You can find more information in our feeding list. Basically, the more diverse the worm food, the better.

worm castings


The WormUp vermicompost systems are designed in such a way that the harvest of the mature humus, which is predominantly worm-free, is easy and the worms remain in the system. This is achieved with the help of chambers (horizontal or vertical). The worms migrate into the chamber with the fresh food, the paused chamber can then be harvested (see also product-specific operating instructions).

Observe: If there are still many worms in the chamber/floor that you want to harvest, this is a sign that the compost is not yet fully mature. Fluff up this area and wait a few weeks before harvesting.

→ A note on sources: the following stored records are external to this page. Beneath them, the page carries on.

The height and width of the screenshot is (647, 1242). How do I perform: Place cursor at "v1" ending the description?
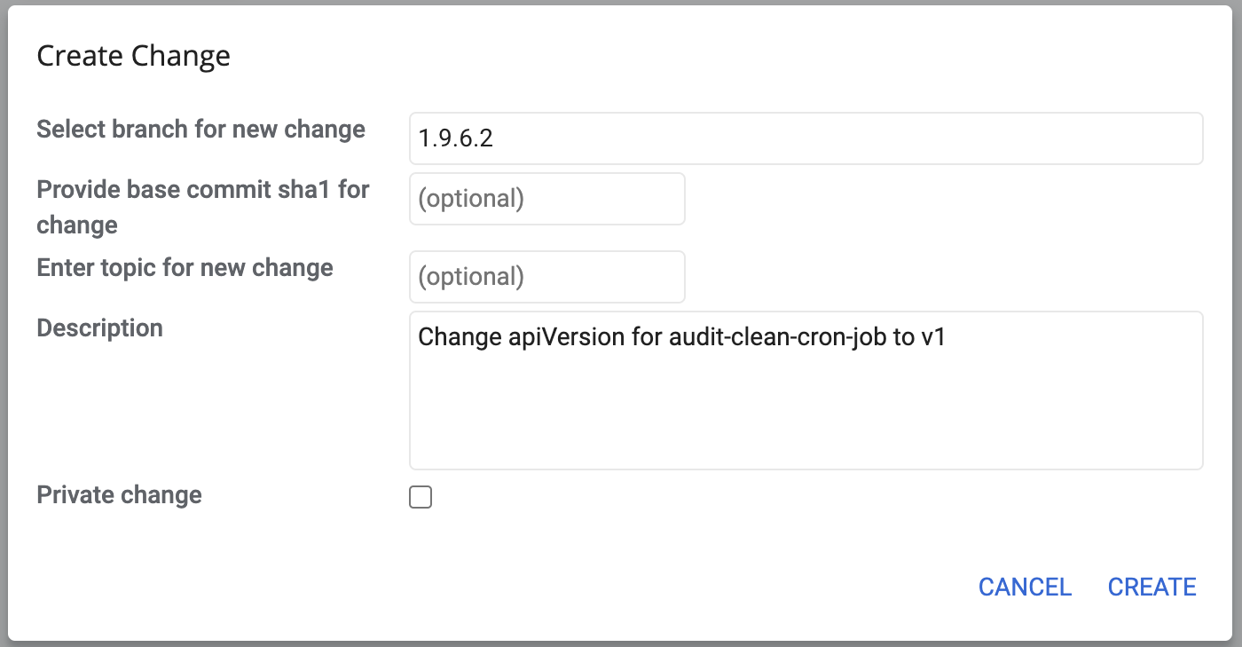click(932, 337)
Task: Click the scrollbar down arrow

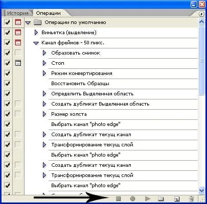Action: [202, 190]
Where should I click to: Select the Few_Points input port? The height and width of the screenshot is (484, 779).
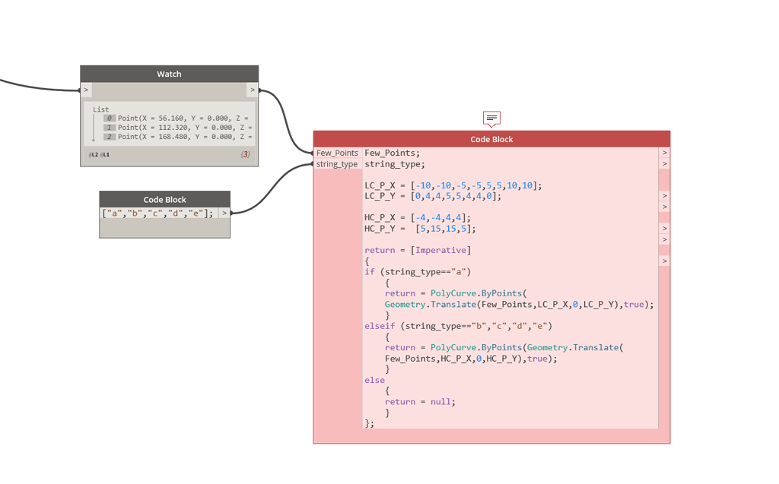338,153
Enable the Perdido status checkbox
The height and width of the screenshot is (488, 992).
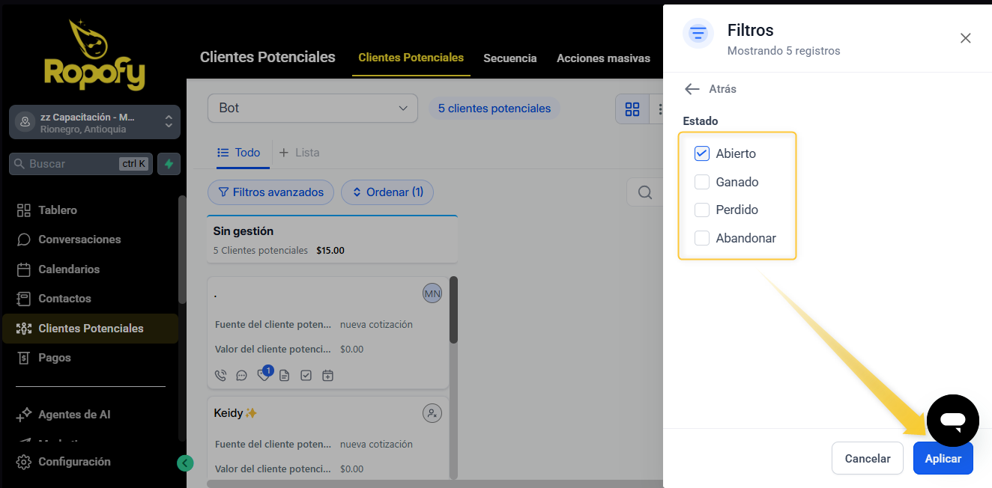click(x=702, y=210)
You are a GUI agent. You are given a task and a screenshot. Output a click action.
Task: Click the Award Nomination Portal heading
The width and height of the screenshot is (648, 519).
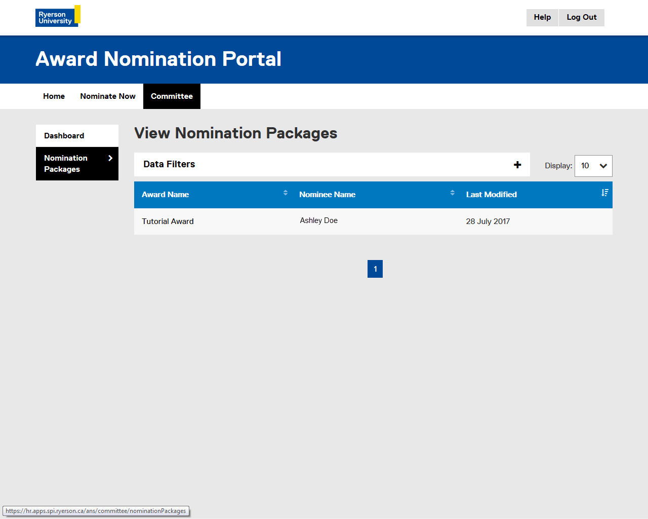coord(158,59)
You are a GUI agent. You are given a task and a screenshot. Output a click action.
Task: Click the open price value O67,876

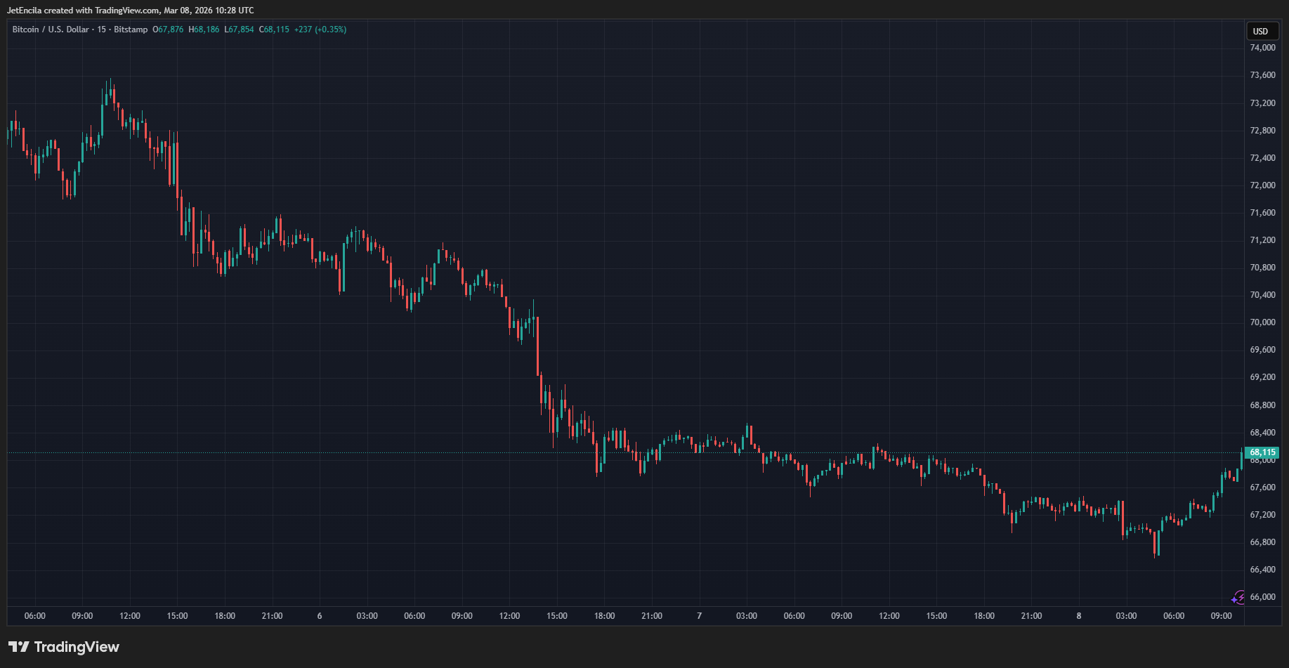(x=168, y=30)
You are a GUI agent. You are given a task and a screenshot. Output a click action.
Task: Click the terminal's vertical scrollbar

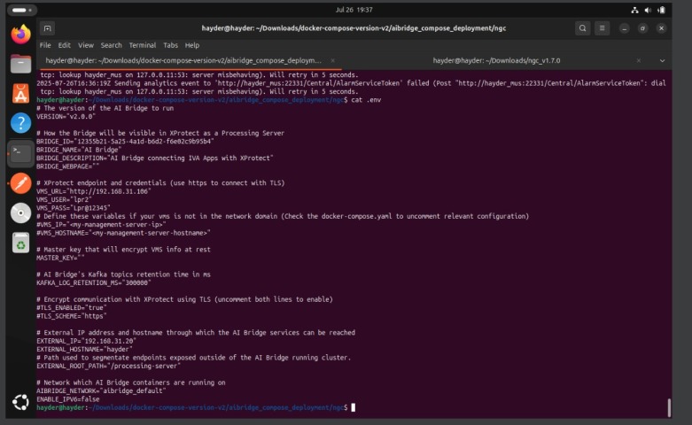coord(668,407)
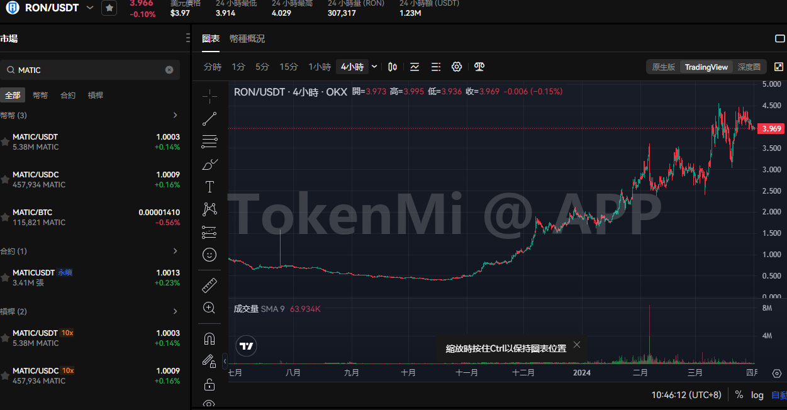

Vermicompost is suitable for vegetables, fruit, flowers, lawns and trees. Spread the worm castings around the plants or on the bed and work it in a bit. When replanting in the garden, put some compost in the planting hole or in the seed furrow. In plant pots, up to 20% of the finished vermicompost can be mixed with the purchased or garden soil - no further fertilization is necessary. If necessary, fertilize with half the recommended amount in summer.

  • Hotbed 0.25 – 0.5 l / m2
  • Vegetables with high nutritional requirements: leeks, cabbage, celery, tomatoes, potatoes 1 – 2 l / m2
  • Vegetables with medium nutritional requirements: lettuce, spinach, endive, carrots 0.5 – 1 l / m2
  • Vegetables with low nutritional requirements: cress, lamb's lettuce, radishes, beans, peas, onions 0.2 – 0.5 l/m2
  • Spring and summer flowers 0.2 – 0.5 l / m2
  • Perennials, shrubs and trees 0.5 - 1 l / m2

Measuring tip:
1 handful of vermicompost = 0.15 l
1 yoghurt pot of vermicompost = 0.2 l


Worm castings work best if they stay moist but still get air. It should be kept cool in a heap covered with fleece or stored in air-permeable bags. (Eg in the white bags in which the worms are delivered, an open plastic bag with a few air holes is also suitable). Stored in this way, mature vermicompost can be kept for 4-6 months without any loss of quality.